■ **What is being asked**
From the records below, transcribe only the lines running from the one with "Viewport: 466px width, 714px height." through the one with "Task: Enable the FX SEND button". Keep both of those end lines.

[[ Materials provided open ]]

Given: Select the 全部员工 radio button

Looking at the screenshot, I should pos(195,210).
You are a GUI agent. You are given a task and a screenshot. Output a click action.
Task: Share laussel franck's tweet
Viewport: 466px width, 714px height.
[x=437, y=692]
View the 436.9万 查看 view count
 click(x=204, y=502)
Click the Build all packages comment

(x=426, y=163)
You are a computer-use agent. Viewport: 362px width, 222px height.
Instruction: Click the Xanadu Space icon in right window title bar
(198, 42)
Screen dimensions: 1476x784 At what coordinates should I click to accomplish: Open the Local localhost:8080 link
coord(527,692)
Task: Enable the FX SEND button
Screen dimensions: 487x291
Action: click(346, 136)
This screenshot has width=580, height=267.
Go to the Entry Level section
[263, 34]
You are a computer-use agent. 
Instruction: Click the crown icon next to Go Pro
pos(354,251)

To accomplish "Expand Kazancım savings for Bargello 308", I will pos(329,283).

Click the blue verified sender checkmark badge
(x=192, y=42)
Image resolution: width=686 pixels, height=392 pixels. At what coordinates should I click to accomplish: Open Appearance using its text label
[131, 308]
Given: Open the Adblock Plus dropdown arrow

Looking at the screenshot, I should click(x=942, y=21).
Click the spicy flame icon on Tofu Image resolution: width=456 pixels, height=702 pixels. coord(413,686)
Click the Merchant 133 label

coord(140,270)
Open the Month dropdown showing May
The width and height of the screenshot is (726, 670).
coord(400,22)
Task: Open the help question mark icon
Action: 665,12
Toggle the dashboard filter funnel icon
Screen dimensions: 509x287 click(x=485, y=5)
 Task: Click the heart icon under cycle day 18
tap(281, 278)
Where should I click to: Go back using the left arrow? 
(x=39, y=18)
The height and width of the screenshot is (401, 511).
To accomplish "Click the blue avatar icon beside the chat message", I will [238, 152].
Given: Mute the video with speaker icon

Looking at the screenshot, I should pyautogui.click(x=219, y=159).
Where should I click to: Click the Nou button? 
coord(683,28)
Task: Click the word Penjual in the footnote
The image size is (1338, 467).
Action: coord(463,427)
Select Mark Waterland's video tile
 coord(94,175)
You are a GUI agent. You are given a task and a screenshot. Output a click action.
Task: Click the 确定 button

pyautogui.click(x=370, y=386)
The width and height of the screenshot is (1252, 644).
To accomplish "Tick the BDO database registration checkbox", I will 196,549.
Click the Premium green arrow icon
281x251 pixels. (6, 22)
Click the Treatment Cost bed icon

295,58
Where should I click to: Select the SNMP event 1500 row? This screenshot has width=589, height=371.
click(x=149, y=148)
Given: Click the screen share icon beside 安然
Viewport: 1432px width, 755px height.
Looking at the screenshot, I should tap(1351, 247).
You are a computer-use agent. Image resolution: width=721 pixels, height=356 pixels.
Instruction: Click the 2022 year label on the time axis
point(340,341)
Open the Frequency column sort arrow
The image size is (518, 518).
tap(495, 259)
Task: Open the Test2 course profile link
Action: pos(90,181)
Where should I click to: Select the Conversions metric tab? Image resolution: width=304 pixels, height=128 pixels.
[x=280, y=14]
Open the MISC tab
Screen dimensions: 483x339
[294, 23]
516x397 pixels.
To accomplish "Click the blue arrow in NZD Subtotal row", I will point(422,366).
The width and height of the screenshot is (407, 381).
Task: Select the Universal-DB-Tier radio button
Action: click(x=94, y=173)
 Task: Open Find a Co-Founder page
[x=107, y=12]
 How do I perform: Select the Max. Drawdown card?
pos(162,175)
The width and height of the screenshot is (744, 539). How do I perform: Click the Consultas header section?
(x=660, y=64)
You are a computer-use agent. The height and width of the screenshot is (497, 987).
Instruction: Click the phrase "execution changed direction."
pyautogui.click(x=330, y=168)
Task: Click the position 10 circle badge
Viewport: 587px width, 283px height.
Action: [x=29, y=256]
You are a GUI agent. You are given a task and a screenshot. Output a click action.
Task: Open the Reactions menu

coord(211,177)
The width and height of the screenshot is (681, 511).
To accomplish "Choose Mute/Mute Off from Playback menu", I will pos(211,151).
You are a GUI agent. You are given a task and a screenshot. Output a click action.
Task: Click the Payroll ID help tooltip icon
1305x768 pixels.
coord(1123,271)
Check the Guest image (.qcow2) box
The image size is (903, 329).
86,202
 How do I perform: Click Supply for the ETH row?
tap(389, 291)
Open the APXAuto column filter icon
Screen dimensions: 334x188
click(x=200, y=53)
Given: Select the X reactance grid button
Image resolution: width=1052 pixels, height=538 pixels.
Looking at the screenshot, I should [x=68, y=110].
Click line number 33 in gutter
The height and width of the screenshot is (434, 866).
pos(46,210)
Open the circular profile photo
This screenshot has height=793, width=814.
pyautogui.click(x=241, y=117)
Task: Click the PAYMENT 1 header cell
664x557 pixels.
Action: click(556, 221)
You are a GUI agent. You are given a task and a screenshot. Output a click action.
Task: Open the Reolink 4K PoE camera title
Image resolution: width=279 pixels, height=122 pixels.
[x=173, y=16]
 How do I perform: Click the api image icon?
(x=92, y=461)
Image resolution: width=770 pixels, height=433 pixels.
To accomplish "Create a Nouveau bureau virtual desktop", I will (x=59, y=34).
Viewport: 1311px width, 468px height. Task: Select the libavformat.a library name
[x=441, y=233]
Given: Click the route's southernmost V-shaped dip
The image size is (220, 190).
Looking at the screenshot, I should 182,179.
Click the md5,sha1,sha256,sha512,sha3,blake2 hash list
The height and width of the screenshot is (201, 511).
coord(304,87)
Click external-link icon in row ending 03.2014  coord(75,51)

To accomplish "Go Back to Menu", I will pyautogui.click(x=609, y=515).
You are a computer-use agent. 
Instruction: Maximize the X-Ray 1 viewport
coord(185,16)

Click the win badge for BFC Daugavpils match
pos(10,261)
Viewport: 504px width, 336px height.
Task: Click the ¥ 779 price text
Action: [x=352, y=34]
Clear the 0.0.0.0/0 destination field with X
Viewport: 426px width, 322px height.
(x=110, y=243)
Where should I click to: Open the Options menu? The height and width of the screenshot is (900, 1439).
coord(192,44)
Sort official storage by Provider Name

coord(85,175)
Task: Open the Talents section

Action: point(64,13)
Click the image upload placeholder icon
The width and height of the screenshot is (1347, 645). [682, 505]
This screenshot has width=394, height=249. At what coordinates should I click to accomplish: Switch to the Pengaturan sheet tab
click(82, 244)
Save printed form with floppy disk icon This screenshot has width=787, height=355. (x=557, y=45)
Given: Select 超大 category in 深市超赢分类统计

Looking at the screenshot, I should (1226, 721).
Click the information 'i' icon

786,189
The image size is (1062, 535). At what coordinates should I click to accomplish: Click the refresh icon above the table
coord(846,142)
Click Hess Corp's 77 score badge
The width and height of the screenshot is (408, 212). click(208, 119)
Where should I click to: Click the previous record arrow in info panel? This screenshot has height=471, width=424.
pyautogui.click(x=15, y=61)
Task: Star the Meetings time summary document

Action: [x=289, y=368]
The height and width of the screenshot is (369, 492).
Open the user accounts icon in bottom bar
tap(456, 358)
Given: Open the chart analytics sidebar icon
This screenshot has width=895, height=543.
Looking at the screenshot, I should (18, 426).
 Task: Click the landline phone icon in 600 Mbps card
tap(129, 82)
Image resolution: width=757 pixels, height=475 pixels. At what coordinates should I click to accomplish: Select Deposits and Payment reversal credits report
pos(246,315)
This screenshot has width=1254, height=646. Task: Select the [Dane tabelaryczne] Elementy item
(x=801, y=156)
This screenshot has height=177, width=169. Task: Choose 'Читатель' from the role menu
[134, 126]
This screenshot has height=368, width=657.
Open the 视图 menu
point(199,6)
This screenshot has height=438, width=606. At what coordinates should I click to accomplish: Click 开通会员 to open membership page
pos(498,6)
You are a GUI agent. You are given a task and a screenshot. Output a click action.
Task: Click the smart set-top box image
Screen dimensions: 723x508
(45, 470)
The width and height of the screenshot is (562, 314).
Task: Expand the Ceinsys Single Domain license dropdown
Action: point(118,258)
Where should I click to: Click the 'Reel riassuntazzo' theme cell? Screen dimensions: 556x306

[[ Materials provided closed ]]

■ **Reply**
Viewport: 466px width, 714px height.
[x=437, y=692]
View the 436.9万 查看 view count
 click(x=204, y=502)
Click the Build all packages comment

(x=426, y=163)
You are a computer-use agent. Viewport: 362px width, 222px height.
Instruction: Click the Xanadu Space icon in right window title bar
(198, 42)
Screen dimensions: 1476x784 At what coordinates should I click to accomplish: Open the Local localhost:8080 link
coord(527,692)
Task: Enable the FX SEND button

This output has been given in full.